◆ **TASK BRIEF**
Down to the last line, retype each line of the entries exactly, starting with the one that contains "Task: Toggle the Comments pane in status bar".

[Stored items]

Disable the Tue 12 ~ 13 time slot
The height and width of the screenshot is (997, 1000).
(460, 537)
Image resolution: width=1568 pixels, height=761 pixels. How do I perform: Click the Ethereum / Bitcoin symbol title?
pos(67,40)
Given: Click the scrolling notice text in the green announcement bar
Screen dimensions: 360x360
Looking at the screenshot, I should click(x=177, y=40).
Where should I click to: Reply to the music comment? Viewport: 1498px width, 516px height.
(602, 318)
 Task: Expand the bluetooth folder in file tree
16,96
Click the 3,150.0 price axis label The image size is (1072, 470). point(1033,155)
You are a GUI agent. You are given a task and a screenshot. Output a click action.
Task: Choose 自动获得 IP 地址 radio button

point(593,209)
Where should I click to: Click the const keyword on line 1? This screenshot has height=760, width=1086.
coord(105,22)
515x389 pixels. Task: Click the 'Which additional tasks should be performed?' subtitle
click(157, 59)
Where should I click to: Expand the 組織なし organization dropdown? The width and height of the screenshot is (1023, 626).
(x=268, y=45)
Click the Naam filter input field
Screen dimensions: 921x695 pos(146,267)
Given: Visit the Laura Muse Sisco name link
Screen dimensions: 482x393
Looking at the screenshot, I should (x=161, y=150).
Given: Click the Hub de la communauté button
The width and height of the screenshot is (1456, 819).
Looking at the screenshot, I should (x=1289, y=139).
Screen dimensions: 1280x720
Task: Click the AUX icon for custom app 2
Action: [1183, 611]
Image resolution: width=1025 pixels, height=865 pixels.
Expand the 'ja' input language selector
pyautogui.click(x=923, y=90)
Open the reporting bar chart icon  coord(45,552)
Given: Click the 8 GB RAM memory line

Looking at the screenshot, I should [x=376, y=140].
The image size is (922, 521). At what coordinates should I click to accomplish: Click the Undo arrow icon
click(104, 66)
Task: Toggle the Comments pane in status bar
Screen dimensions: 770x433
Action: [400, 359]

◆ **RESPONSE FOR THIS EXERCISE**
Task: Toggle the Comments pane in status bar
Screen dimensions: 770x433
Action: [400, 359]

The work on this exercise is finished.